2009 (1886), İş Bankası Yayınları, 704 s.
Çeviren: Mazlum Beyhan
İlk olarak 1866 yılında yayınlanan Suç ve Ceza, edebiyat dünyasının temel taşlarından birisi olara karşımıza çıkıyor. Dostoyevski‘nin o eşşiz anlatımı ile doludizgin giden romanda, dünyada olup bitenler konusunda kendi yapabilecekleri ile ilgili olarak düşüncelere dalan Raskolnikov’un işlediği bir cinayet ve daha sonra bu cinayetin yansımaları konu ediliyor.

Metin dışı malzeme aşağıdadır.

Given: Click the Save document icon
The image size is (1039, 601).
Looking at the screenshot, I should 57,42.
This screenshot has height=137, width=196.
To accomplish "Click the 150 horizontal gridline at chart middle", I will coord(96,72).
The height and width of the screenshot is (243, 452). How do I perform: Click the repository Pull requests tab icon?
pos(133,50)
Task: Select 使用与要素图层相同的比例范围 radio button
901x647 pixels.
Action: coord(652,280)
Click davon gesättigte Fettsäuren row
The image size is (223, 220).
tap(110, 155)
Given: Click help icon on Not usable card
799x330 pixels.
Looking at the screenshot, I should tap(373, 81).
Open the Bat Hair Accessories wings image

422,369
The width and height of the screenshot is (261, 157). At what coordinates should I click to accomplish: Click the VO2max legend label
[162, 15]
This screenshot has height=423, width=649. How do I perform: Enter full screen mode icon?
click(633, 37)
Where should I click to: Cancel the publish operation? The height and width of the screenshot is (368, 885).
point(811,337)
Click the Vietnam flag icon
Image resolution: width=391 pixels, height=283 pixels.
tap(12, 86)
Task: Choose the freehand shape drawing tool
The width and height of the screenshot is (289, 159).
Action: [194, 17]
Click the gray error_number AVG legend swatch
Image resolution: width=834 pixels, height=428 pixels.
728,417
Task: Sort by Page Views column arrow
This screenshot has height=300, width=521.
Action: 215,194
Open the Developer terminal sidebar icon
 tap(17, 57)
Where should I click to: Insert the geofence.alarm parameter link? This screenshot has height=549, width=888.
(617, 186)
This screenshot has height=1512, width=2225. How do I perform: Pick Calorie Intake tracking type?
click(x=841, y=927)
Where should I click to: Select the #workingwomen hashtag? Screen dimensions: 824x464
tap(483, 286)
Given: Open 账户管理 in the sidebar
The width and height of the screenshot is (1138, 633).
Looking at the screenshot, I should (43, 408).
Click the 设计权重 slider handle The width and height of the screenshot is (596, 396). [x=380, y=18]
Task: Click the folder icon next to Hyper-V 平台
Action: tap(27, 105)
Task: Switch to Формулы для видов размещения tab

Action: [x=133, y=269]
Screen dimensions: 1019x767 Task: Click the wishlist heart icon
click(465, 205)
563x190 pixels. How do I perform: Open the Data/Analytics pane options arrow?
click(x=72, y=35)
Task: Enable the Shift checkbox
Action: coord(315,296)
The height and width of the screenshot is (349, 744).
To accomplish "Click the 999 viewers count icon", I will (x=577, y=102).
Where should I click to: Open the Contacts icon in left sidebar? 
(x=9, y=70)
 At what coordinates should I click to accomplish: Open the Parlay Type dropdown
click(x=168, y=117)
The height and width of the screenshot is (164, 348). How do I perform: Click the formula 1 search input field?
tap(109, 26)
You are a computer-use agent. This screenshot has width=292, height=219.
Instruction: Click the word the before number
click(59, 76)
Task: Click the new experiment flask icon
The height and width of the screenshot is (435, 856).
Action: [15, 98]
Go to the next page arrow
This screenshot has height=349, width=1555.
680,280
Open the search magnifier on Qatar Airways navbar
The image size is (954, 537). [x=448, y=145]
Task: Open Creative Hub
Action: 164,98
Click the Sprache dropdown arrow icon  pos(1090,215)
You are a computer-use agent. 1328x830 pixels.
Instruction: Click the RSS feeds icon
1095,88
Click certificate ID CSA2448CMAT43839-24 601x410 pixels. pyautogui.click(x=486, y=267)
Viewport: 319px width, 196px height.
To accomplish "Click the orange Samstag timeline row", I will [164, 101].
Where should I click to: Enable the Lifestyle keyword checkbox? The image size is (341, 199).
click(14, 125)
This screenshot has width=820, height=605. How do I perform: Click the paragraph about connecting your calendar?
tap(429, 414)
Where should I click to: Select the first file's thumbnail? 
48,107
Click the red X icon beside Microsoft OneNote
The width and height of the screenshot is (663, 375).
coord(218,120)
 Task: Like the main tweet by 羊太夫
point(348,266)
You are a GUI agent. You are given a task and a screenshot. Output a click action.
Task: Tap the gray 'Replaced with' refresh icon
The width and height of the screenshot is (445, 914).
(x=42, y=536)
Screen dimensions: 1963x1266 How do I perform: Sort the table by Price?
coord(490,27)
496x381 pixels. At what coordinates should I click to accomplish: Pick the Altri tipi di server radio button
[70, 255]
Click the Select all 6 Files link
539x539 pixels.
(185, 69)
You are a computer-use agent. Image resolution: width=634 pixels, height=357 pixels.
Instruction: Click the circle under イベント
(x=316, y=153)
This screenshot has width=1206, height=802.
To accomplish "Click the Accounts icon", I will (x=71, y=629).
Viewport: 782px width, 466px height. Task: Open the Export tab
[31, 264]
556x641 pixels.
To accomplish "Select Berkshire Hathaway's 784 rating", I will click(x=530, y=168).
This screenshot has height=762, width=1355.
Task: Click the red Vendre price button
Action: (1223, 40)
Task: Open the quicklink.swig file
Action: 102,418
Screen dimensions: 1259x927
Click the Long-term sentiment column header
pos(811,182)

Raskolnikov, sıradan bir cinayet işlememektedir; asıl amacı toplum için “zararlı” olan birisini öldürerek, dünyaya bir iyilik yapabilmektir. Belki de bu nedenle, cinayetin önemsenmesi, soruşturulması ve kendisinin zanlı olarak sıkıştırılması onu öfkelendirir. Bu sırada çevresiyle, özellikle annesiyle ve kız kardeşiyle olan ilişkilerde sorunlar yaşayan Raskolnikov, kendi iç hesaplaşmasını (asla pişmalık değil) çok iyi yansıtan bir karakter.
Roman 1866 yılında yazıldığından ne psikolojideki kişilik kuramları ne de kriminoloji alanındaki gelişmeler, bu kitabın yazılmasına yardım edecek düzeyde değildi. Diğer bir ifadeyle, Suç ve Ceza başından sonuna bir suçlu profili çizerken, bu profilin hatasız ve abartısız yapısı çok etkileyici. Dostoyevski‘nin edebi dehası hakkında çok fazla bir şey söylemeye gerek yok herhalde ama en azından şunu belirtmem de fayda var: Diğer eserlerinde olduğu gibi Suç ve Ceza‘da da, karakterle çok dolu ve canlı. Diyaloglarda onların sesini duyar gibi oluyorsunuz. Her bir karakterin diğerinden bağımsız, kendine has bir ritmi var. Bu nedenle, konuşanın kim olduğu söylenmese bile bu ritm sayesinde onun kimliğini anlayabilirsiniz.
Suç ve Ceza, okunması iyi olacak bir kitap değil; okunması şart olan bir kitap.